On This Day - January 18

1778 Captain Cook discovered Hawaii.

1788 A penal settlement was established in Botany Bay, Australia.

1879 The first England-Wales football international was played at Kennington Oval in London, England winning 2-1.

1882 AA Milne, creator of Winnie the Pooh, was born in St John’s Wood, London.

1911 US pilot Eugene Ely, in a Curtiss aircraft, made the first landing on the deck of a ship – the cruiser Pennsylvania moored in San Francisco Bay.

1912 British explorer Captain Scott reached the South Pole – only to find the Norwegian Amundsen had arrived 35 days earlier.

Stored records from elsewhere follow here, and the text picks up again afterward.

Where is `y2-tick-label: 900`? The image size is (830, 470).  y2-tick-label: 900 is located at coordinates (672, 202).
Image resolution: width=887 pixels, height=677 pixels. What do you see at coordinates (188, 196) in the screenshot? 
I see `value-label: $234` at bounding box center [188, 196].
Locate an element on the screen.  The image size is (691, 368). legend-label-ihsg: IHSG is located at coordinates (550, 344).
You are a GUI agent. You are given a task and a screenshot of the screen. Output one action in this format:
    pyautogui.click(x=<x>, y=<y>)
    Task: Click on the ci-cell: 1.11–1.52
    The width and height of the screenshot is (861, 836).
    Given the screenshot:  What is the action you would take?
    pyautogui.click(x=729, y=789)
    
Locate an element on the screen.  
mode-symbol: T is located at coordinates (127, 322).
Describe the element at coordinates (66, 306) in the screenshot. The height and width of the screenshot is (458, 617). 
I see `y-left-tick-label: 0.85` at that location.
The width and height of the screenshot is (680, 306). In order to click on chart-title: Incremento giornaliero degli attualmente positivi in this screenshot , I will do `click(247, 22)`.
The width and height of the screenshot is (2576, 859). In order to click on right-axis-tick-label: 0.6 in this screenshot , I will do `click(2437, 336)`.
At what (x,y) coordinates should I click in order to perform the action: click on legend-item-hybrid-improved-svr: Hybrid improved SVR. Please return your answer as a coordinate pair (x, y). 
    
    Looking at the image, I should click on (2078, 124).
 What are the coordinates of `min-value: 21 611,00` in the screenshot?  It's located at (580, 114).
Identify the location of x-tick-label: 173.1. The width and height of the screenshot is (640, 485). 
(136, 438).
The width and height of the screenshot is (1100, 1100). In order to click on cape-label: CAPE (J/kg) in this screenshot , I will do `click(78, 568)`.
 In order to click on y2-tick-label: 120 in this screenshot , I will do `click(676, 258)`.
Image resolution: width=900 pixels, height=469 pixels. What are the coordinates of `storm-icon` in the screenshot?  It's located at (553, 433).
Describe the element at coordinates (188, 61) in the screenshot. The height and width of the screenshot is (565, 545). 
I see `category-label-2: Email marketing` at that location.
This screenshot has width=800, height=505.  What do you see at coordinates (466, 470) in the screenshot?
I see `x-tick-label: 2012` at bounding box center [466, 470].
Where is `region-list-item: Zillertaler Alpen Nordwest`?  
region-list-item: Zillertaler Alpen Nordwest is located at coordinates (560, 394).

1933 The “bodyline bowling” row flared up in an Australian v England Test match in Adelaide.

1944 The 900-day siege of Leningrad ended.

1977 In the worst rail disaster in Australian history, 82 people died when a Sydney-bound train was derailed.

1989 Knuckledusters, hand claws and other offensive weapons were officially banned by the Home Office.

1992 Faced with a new outbreak of terrorism, the Government decided to send more troops to Northern Ireland.

ON THIS DAY LAST YEAR: Sir David and Sir Frederick Barclay purchased Hollinger International for £260m to acquire Telegraph newspapers.